TEXT EXCERPT:
BEGIN
TypeError: struct() got multiple values for keyword argument 'AC' when updating matrix table with annotate_rows

Dear hail team,

I hope this question has not been posted yet, I can’t find the answer at least. I am trying to get familiar with hail by filtering and doing simple stuff I usually do on VCFs with softwares like bcftools.
I am working with Hail version 0.2.57-582b2e31b8bd
I splitted my VCF from multiallelic to biallelic with:
data_tmp_bi = hl.split_multi_hts(data_tmp)
Then I want to update the allele counts the same way as what I saw in your documentation:
data_tmp_bi = data_tmp_bi.annotate_rows(info = hl.struct(AC=data_tmp_bi.info.AC[data_tmp_bi.a_index - 1],**data_tmp_bi.info))
END
Stored entries:
BEGIN
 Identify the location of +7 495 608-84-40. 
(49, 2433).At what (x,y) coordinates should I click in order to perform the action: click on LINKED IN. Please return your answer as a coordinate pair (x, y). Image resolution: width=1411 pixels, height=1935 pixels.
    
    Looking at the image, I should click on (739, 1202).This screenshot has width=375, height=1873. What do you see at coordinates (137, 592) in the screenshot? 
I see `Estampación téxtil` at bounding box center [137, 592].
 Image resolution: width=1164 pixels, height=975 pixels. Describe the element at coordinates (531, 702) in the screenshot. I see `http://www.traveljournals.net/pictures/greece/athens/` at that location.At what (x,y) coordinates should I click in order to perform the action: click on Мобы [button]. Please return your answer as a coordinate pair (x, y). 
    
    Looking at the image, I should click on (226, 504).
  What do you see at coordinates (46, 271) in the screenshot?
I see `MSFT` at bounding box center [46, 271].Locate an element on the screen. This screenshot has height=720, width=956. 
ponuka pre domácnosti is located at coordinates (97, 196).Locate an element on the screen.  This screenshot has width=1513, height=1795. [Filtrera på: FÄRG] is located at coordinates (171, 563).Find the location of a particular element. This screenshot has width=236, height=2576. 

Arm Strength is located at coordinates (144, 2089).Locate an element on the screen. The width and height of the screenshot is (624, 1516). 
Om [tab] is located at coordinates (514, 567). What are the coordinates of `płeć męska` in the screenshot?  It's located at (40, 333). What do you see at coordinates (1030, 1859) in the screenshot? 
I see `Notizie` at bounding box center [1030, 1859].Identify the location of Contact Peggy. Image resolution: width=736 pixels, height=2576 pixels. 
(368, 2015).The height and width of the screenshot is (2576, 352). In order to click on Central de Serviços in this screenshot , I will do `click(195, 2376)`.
END
PROBLEMS TO SOLVE:
**1.** In the Hail forum post, which version of Hail is the writer using?
**2.** Pick up the Hail forum post after its last line and keep writing it.

THE ANSWERS:
**1.** Version 0.2.57-582b2e31b8bd.

**2.**
but I get this error:

  File "<ipython-input-29-3595a23add68>", line 1, in <module>
    data_tmp_bi = data_tmp_bi.annotate_rows(info = hl.struct(AC=data_tmp_bi.info.AC[data_tmp_bi.a_index - 1],**data_tmp_bi.info))

TypeError: struct() got multiple values for keyword argument 'AC'

The workaround I have been using is then to create a new info field called ‘AC2’, to then drop the ‘AC’ field and then recreate the ‘AC’ field with annotate_rows with to finally drop ‘AC2’. Which is a long workaround:

data_tmp_bi = data_tmp_bi.annotate_rows(info = hl.struct(AC2=data_tmp_bi.info.AC[data_tmp_bi.a_index - 1],**data_tmp_bi.info))
data_tmp_bi = data_tmp_bi.annotate_rows(info=data_tmp_bi.info.drop('AC'))
data_tmp_bi = data_tmp_bi.annotate_rows(info = hl.struct(AC=data_tmp_bi.info.AC2, **data_tmp_bi.info))
data_tmp_bi = data_tmp_bi.annotate_rows(info=data_tmp_bi.info.drop('AC2'))

On top of this, I filter by column some samples with filter_cols , so then, I want to update fields like allele count again, so I would still need to use the same workaround as above, otherwise I get the same error.

Do you have an idea of what the problem might be? Or a better way of doing this than what I am using?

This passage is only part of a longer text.